Weaver syndrome is a rare disorder of unknown etiology characterized by skeletal overgrowth, distinctive craniofacial and digital abnormalities and advanced bone age. In general, craniofacial abnormalities that cause difficulty with tracheal intubation may improve, worsen, or remain unchanged as craniofacial structures mature. Furthermore, there is an estimated risk in these children of ≤1.09% of rhabdomyolysis or malignant hyperpyrexia. We report a case of a boy with Weaver syndrome who underwent emergency evacuation of extra-dural hematoma under general anesthesia.
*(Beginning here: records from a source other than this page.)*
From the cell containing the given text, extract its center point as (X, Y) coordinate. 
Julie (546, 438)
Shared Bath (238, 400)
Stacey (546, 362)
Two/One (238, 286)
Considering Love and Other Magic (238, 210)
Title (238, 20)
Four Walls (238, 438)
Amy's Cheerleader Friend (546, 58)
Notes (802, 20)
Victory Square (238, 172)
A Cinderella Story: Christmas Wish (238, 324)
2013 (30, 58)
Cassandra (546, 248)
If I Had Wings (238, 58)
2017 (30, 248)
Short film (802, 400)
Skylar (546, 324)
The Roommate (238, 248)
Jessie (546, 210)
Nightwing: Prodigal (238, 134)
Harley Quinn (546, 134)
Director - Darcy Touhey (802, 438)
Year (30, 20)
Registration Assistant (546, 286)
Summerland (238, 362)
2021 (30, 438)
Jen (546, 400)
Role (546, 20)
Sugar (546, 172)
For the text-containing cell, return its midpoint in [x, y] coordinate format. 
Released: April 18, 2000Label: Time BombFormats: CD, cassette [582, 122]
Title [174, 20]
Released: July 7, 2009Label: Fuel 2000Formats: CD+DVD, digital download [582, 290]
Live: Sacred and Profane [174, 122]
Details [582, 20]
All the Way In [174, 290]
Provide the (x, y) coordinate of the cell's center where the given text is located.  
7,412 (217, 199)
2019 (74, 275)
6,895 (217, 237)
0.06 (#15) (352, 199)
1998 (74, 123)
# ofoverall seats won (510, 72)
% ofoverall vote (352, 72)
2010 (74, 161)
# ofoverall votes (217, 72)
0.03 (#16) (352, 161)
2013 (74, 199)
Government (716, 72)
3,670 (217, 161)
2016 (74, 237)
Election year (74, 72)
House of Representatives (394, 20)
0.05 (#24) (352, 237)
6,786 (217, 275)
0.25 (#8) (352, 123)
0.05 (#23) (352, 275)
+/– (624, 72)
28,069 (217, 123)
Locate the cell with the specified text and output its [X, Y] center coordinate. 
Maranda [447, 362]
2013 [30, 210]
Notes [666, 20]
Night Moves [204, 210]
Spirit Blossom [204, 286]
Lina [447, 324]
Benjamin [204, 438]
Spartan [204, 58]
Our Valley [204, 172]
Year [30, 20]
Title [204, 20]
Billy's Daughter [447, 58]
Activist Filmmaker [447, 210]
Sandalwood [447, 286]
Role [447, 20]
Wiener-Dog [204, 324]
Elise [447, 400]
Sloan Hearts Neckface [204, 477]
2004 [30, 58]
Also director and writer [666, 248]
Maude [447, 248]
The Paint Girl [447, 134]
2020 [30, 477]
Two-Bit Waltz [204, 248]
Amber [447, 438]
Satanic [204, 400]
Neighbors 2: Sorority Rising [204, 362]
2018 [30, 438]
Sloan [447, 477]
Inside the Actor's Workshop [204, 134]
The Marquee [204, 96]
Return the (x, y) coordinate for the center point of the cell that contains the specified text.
Keywords: Anesthesia; emergency; Weaver syndrome


How to cite this article:
Khokhar R S, Hajnour M, Aqil M, Al-Saeed A H, Qureshi S. Anesthetic management of a patient with Weaver syndrome undergoing emergency evacuation of extra-dural hematoma: A case report and review of the literature . Saudi J Anaesth 2016;10:98-100

How to cite this URL:
Khokhar R S, Hajnour M, Aqil M, Al-Saeed A H, Qureshi S. Anesthetic management of a patient with Weaver syndrome undergoing emergency evacuation of extra-dural hematoma: A case report and review of the literature . Saudi J Anaesth [serial online] 2016 [cited 2021 Apr 19];10:98-100. Available from: https://www.saudija.org/text.asp?2016/10/1/98/169485


  Introduction Top


Weaver syndrome is a rare congenital pediatric syndrome, characterized by accelerated growth tendency, advanced osseous maturation and distinct craniofacial, mental and respiratory features. The syndrome was described first by Weaver et al. in 1974 [1] and since then only 40 cases have been reported and published in the up to date studies.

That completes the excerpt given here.